[Available data — start]
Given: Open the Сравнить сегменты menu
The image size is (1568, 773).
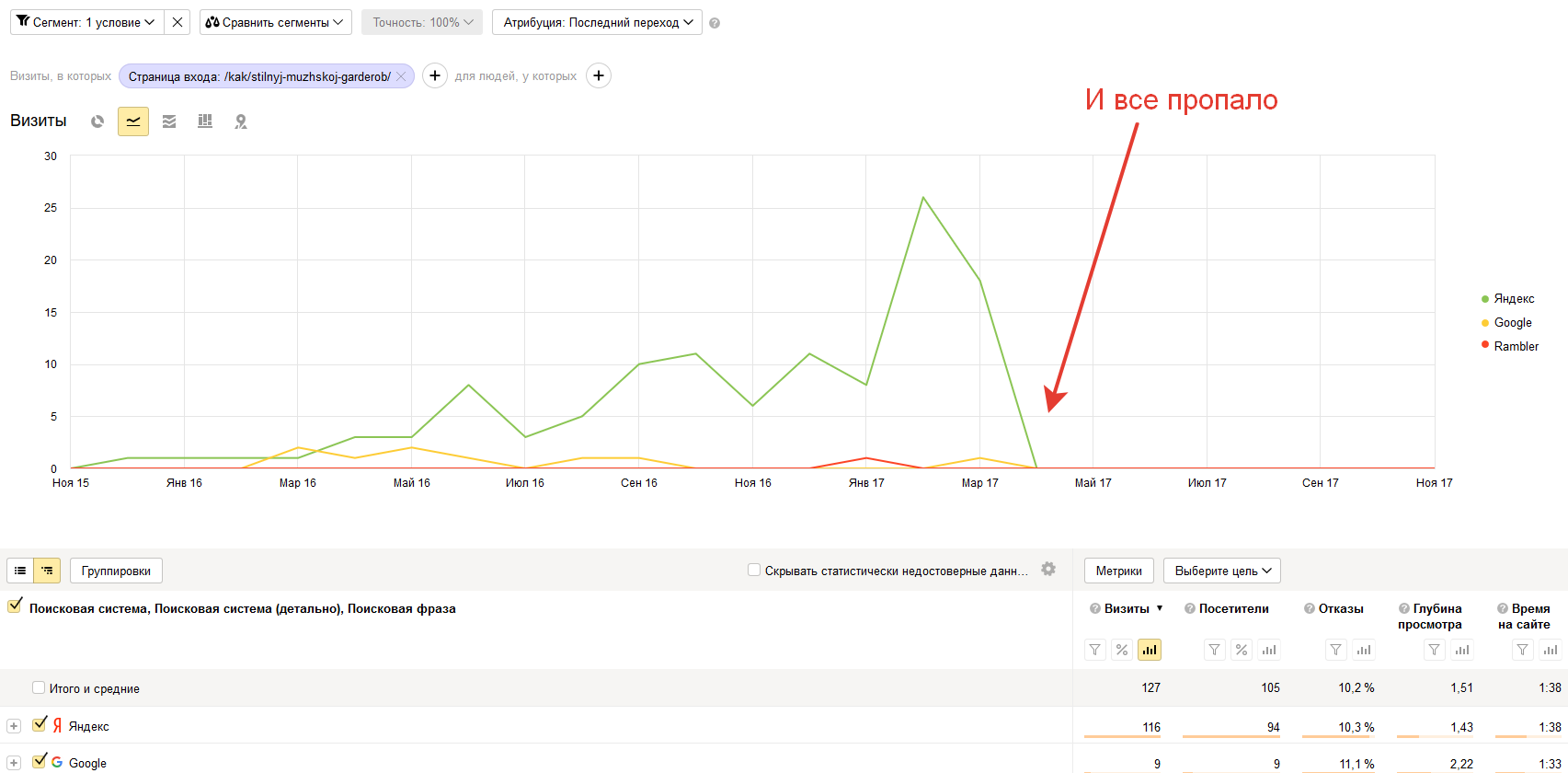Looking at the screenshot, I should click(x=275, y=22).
[Available data — finish]
[Available data — start]
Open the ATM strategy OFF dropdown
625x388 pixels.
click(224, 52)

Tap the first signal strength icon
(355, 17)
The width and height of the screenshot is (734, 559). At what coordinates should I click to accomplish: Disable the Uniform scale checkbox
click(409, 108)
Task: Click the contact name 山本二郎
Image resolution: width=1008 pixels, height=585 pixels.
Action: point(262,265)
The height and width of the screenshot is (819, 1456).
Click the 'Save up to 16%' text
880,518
[Available data — finish]
Your task — Produce a word-for-word copy of everything above from the line holding "Open the ATM strategy OFF dropdown" down to the line holding "Task: Click the contact name 山本二郎", with both of those lines kept.

Answer for the task —
Open the ATM strategy OFF dropdown
625x388 pixels.
click(224, 52)

Tap the first signal strength icon
(355, 17)
The width and height of the screenshot is (734, 559). At what coordinates should I click to accomplish: Disable the Uniform scale checkbox
click(409, 108)
Task: Click the contact name 山本二郎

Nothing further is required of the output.